Door and Window Musings
by Tara Taffera
July 3rd, 2012

FTC in the News Again

Several years ago those in the window industry didn’t hear the acronym FTC nearly as much as they do now. But in recent years, the Federal Trade Commission (FTC) has been cracking down on many industries, ours included, and this acronym has become a big part of our industry—like it or not.

It started a few years ago when the commission’s Guide to Environmental Marketing Claims, started to get some more publicity. It was an eye opener for many in the industry. When DWM wrote a cover story on the subject in October 2008, some of the feedback we heard was that people had no idea this guidance existed. We heard from one company who started to use the guide as a blueprint when making claims in ads, websites and the like. When DWM magazine held its inaugural Fenestration Day event in 2010, Steven Baker of the FTC even came to talk to the door and window attendees about the importance of being careful when making green claims.

The biggest news came earlier this year when the FTC settled with five window companies regarding deceptive energy efficiency and cost claims.  According to the FTC, the marketing materials for Serious Materials have included claims such as, “Guaranteed to reduce your heating and cooling use by up to 49 percent.”

Well that “up to” claim is what is making news today. The Federal Trade Commission released an FTC-commissioned study indicating that when marketers use the phrase “up to” in claims about their products, many consumers are likely to believe that they will achieve the maximum “up to” results. The study describes what a test group of consumers thought about ads for replacement home windows that purportedly would provide “up to 47 percent” savings in energy costs.

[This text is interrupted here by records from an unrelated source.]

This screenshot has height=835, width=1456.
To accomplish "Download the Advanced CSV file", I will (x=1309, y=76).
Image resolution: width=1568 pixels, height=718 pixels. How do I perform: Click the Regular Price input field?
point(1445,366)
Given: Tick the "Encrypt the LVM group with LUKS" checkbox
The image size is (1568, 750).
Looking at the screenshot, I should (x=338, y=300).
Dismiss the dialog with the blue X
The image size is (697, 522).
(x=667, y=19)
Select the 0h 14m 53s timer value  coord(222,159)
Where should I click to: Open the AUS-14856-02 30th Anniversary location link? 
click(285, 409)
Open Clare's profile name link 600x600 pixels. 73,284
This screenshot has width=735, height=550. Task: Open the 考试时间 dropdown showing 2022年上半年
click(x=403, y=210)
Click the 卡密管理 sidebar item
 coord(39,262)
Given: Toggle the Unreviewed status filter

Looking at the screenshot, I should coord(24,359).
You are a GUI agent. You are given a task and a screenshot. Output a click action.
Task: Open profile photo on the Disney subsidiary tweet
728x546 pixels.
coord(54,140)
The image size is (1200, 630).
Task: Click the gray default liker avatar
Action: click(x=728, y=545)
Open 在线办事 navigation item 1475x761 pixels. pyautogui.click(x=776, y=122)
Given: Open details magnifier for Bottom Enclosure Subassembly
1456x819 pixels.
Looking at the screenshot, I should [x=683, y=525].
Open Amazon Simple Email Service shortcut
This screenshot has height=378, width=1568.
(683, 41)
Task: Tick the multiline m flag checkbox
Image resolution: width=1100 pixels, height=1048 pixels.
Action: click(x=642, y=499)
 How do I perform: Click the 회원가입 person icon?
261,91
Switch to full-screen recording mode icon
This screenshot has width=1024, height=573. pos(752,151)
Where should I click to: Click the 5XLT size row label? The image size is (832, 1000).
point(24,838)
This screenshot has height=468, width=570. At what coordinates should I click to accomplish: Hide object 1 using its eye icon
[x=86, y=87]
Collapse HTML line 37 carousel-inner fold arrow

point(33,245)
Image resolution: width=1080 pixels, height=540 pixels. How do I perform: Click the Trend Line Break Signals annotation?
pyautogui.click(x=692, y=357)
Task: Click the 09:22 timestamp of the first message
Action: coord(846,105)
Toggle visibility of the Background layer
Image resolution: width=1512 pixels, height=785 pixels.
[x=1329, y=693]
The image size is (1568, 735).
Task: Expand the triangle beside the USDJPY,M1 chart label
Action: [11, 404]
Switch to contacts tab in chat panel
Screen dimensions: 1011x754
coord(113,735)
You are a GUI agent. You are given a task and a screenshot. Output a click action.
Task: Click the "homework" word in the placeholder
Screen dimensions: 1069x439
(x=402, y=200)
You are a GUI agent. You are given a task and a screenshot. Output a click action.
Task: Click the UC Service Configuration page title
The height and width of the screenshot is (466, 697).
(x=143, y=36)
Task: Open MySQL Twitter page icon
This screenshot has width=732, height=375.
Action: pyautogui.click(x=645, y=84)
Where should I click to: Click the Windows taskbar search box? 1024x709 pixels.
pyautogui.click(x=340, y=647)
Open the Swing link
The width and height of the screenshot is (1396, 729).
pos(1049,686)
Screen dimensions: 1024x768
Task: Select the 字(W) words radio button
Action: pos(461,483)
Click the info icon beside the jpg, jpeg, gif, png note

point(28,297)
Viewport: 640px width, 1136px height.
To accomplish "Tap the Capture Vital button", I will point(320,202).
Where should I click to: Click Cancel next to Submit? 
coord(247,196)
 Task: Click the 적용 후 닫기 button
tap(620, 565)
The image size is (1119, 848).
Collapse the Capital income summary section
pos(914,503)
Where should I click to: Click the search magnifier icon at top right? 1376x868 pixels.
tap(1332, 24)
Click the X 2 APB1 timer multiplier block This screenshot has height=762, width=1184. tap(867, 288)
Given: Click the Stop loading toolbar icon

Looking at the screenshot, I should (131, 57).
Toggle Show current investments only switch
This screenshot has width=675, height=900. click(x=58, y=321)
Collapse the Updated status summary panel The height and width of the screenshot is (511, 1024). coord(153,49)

The report summarizes the results of a test conducted in conjunction with investigations of those five companies and the hope is that companies base their marketing claims on scientific evidence.

What are your thoughts? Do you think the consumer should be able to figure out on his own that up to 45 percent could really mean 20 percent, and that it depends on a variety of factors? That the FTC shouldn’t have to get involved? I hope to hear from a lot of you as I know when we have run these stories in the past there were numerous comments on our website.

One such comment stated, “There is no standard for BS. Anyone that has a thread of common sense knows that you cannot predict energy savings until you know what and how the energy is being lost. Additionally, saving 40 percent or anywhere around that number, by replacing windows is beyond reason, especially for someone in the industry.”

Do you agree with this window company owner?

Whatever you believe, the FTC report once again tells us the importance of watching what we say, backing it up and not over exaggerating claims.